▸ THE PROBLEM: Each entry should be printed exactly, with its images omitted.

── GIVEN DATA ──

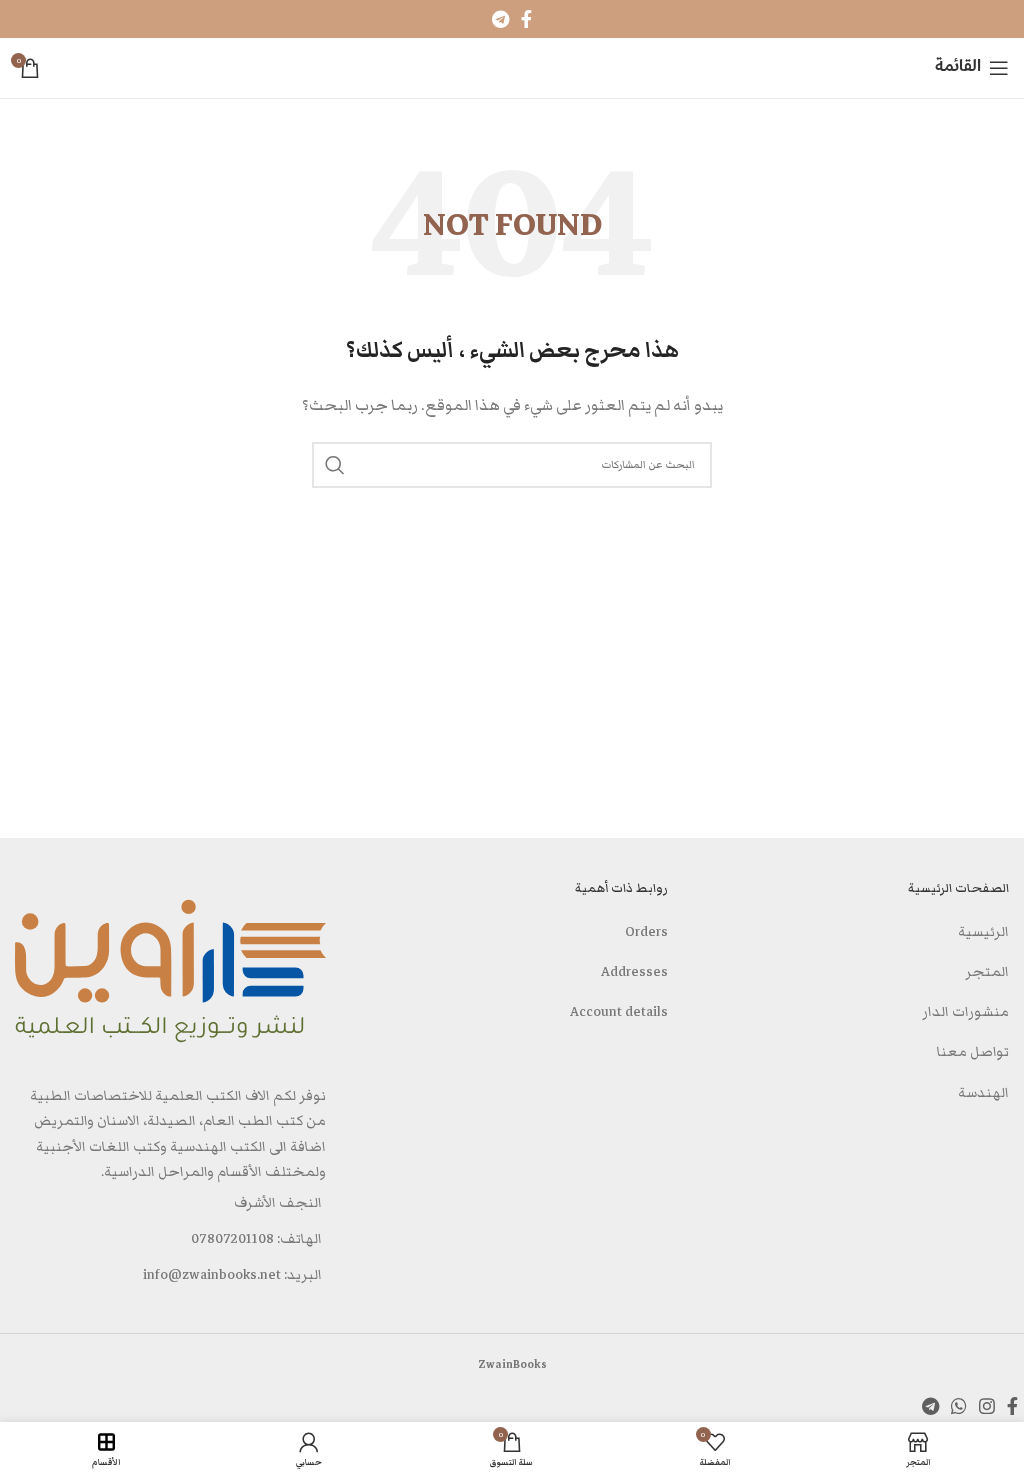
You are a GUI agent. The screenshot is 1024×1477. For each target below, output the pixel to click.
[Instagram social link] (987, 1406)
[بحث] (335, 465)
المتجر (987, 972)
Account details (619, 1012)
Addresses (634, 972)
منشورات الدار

───

▸ WRITTEN REPLY:
You are a GUI agent. The screenshot is 1024×1477. For each target below, output the pixel to click.
[Instagram social link] (987, 1406)
[بحث] (335, 465)
المتجر (987, 972)
Account details (619, 1012)
Addresses (634, 972)
منشورات الدار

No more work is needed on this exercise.